### [What you need to do]
When you answer, restate the entries below without altering anything.

═════ Raw data ═════

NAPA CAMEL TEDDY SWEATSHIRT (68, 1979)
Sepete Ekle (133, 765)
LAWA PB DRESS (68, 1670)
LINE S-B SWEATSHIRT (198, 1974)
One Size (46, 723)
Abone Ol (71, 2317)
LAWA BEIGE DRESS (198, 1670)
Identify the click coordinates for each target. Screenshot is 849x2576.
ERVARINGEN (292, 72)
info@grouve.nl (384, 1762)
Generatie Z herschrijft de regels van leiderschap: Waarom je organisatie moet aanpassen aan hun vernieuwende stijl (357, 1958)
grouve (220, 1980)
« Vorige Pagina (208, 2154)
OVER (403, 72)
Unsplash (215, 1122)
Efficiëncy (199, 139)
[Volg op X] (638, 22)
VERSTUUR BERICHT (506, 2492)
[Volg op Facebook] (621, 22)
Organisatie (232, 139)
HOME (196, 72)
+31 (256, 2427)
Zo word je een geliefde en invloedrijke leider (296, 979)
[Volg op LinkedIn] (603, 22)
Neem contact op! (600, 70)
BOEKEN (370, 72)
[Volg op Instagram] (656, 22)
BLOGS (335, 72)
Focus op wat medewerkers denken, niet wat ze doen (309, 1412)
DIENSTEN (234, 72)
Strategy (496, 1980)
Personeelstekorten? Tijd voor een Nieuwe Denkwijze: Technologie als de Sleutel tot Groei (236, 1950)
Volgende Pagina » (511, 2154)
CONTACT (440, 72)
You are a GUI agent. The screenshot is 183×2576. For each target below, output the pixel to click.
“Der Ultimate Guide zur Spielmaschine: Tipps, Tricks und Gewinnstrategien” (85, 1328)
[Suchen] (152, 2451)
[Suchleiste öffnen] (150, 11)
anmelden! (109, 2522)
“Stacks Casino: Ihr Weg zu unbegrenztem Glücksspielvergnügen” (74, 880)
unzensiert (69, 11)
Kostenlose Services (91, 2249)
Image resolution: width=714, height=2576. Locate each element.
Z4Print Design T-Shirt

═════

### [Solution for this problem]
NAPA CAMEL TEDDY SWEATSHIRT (68, 1979)
Sepete Ekle (133, 765)
LAWA PB DRESS (68, 1670)
LINE S-B SWEATSHIRT (198, 1974)
One Size (46, 723)
Abone Ol (71, 2317)
LAWA BEIGE DRESS (198, 1670)
Identify the click coordinates for each target. Screenshot is 849x2576.
ERVARINGEN (292, 72)
info@grouve.nl (384, 1762)
Generatie Z herschrijft de regels van leiderschap: Waarom je organisatie moet aanpassen aan hun vernieuwende stijl (357, 1958)
grouve (220, 1980)
« Vorige Pagina (208, 2154)
OVER (403, 72)
Unsplash (215, 1122)
Efficiëncy (199, 139)
[Volg op X] (638, 22)
VERSTUUR BERICHT (506, 2492)
[Volg op Facebook] (621, 22)
Organisatie (232, 139)
HOME (196, 72)
+31 (256, 2427)
Zo word je een geliefde en invloedrijke leider (296, 979)
[Volg op LinkedIn] (603, 22)
Neem contact op! (600, 70)
BOEKEN (370, 72)
[Volg op Instagram] (656, 22)
BLOGS (335, 72)
Focus op wat medewerkers denken, niet wat ze doen (309, 1412)
DIENSTEN (234, 72)
Strategy (496, 1980)
Personeelstekorten? Tijd voor een Nieuwe Denkwijze: Technologie als de Sleutel tot Groei (236, 1950)
Volgende Pagina » (511, 2154)
CONTACT (440, 72)
You are a GUI agent. The screenshot is 183×2576. For each target below, output the pixel to click.
“Der Ultimate Guide zur Spielmaschine: Tipps, Tricks und Gewinnstrategien” (85, 1328)
[Suchen] (152, 2451)
[Suchleiste öffnen] (150, 11)
anmelden! (109, 2522)
“Stacks Casino: Ihr Weg zu unbegrenztem Glücksspielvergnügen” (74, 880)
unzensiert (69, 11)
Kostenlose Services (91, 2249)
Image resolution: width=714, height=2576. Locate each element.
Z4Print Design T-Shirt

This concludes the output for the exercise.